One might raise the question of why aldosterone is elevated in heart failure patients treated with ACE inhibitors. Aldosterone production is linked to angiotensin II receptor activation. It has been demonstrated that ACE inhibitor-treated heart failure patients may have persistently raised concentrations of serum aldosterone that are likely caused by angiotensin II stimulation resulting from tissue chymase conversion pathways. It is now well known that the simple blockade of angiotensin-converting enzyme, which primarily occurs in the lung, is insufficient to completely stop angiotensin II production.

Clinical implications

The initial observation above is linked to the RALES treatment strategy and to the reported favorable outcomes. This has important clinical implications. Patients with significant congestive heart failure (NYHA class III and IV) should likely receive spironolactone in addition to an ACE inhibitor, loop diuretic, and digoxin. Dosing strategies should follow the scheme developed in RALES. If plasma potassium is less than or equal to 5.0 mmol/L and serum creatinine is less than 0.22 mmol/L, then 25 mg/day spironolactone should be tried. Low doses are reasonable, as the frequency of hyperkalemia and azotemia in the trial increased with spironolactone doses above 50 mg/day. The problem of gynecomastia and breast tenderness is likely to be resolved with development of aldosterone antagonists with greater receptor specificity.

It should also be stressed that the RALES study focused on systolic left ventricular dysfunction; patients were required to have a left ventricular ejection fraction of 35% or less. Though spironolactone may theoretically provide benefit in patients with diastolic dysfunction and myocardial fibrosis, it would be speculative to recommend spironolactone to these patients today. Rather, one should consider prescribing spironolactone for symptomatic congestive heart failure patients having left ventricular systolic dysfunction with a baseline ACE inhibitor and loop diuretic already in place. Stable patients should also be considered candidates for beta blocker therapy.
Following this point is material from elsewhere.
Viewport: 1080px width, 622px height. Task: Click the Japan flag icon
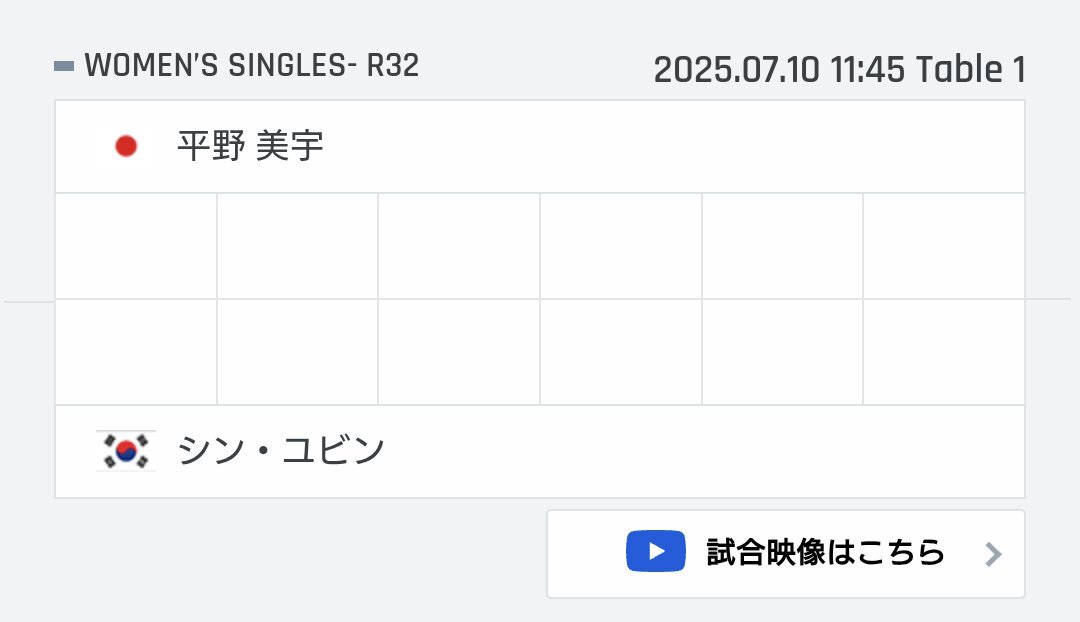coord(126,146)
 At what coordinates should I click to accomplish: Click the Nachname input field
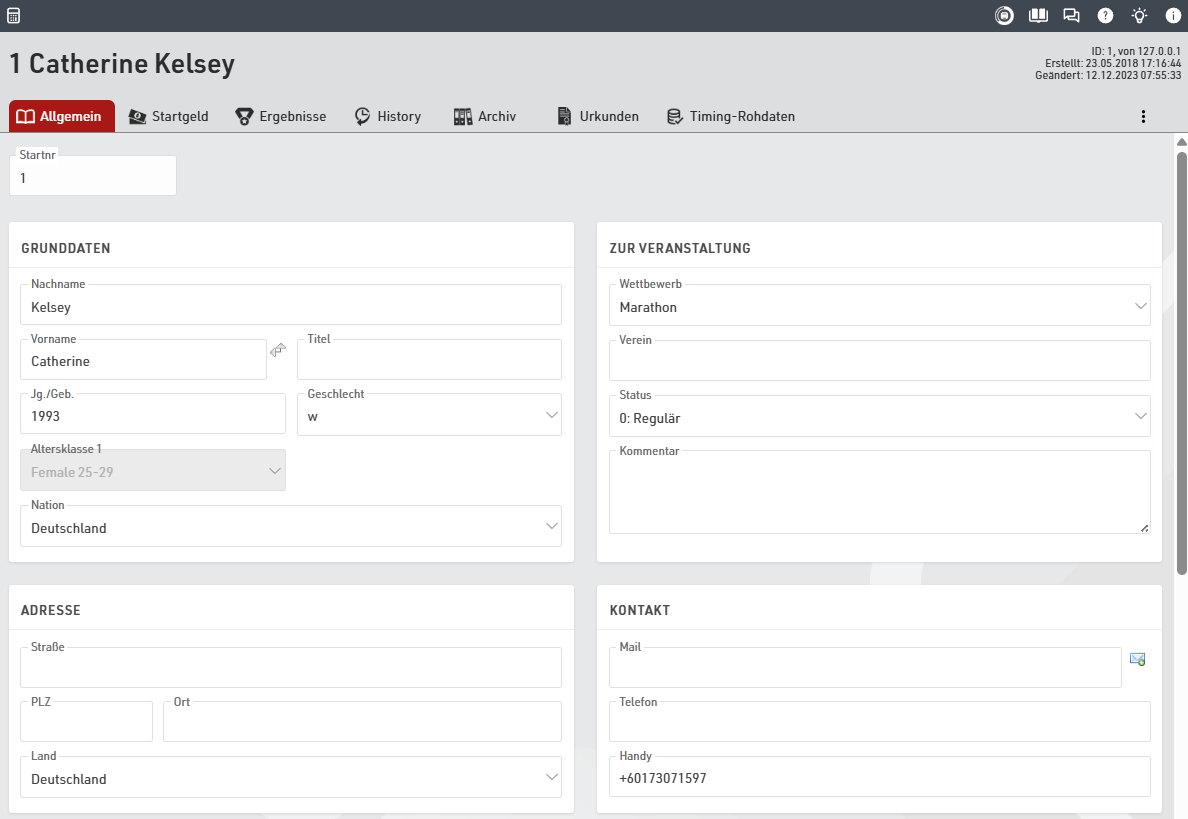click(x=290, y=307)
Although such drug regimes are coming into focus for stable CHF patients, to date little information supports the use of beta blockers in unstable congested patients. Thus their prescription for NYHA class IV congestive heart failure patients remains contentious.
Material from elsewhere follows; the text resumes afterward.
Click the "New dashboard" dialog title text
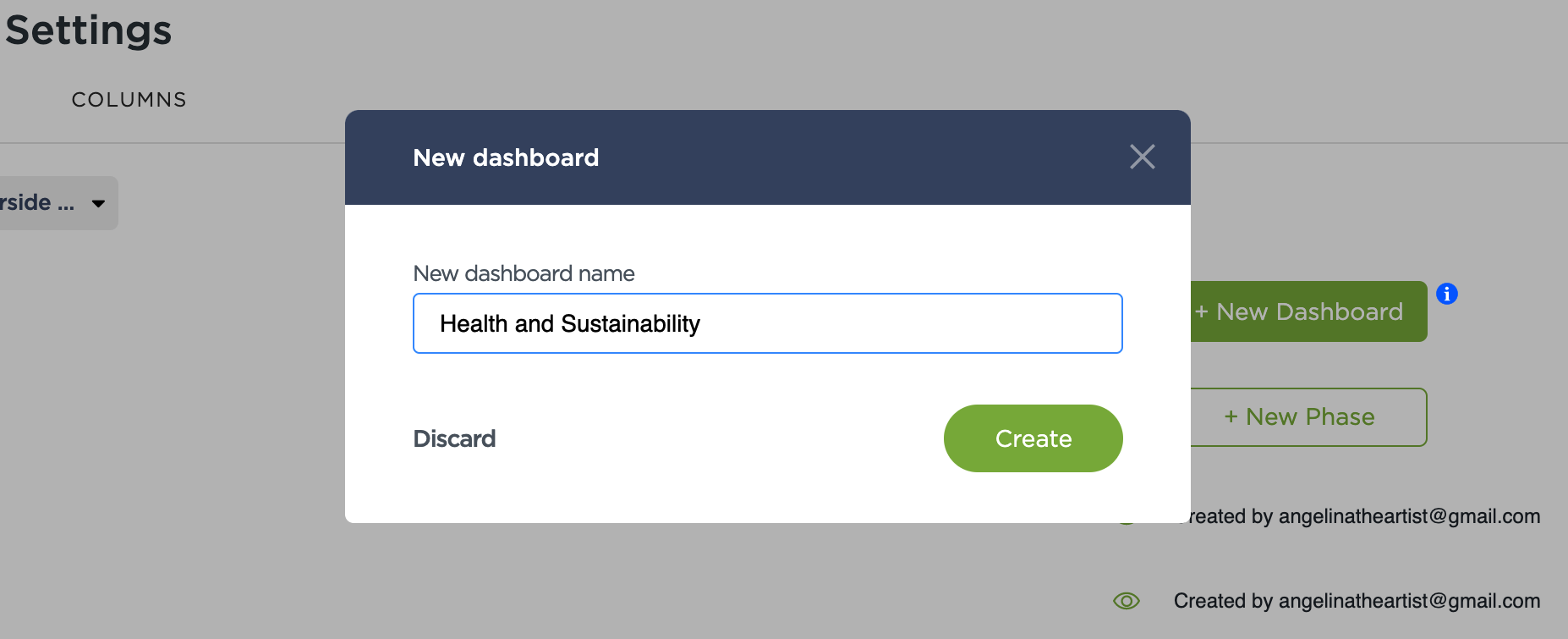This screenshot has width=1568, height=639. tap(506, 157)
Future drug treatments in CHF

Agents specifically designed to block aldosterone in the heart failure setting will have to be evaluated in conjunction with other strategies in the future. Indeed, studies with endothelin antagonists, ACE and endopeptidase inhibitors, the combination of ACE inhibitors and angiotensin receptor blockers, and agents that attack inflammatory perturbation are all ongoing. Unfortunately, a simplified pharmacologic approach to treating patients with heart failure is unlikely without identifying more objective markers of therapeutic response, a key to choosing among the different emerging strategies.